BEGIN

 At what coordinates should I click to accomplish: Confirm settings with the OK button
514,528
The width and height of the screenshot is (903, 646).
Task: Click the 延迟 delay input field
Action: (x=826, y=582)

END

**What you have to do**
Reproduce exactly what is written in the listing above.

**Exercise answer**
 At what coordinates should I click to accomplish: Confirm settings with the OK button
514,528
The width and height of the screenshot is (903, 646).
Task: Click the 延迟 delay input field
Action: (x=826, y=582)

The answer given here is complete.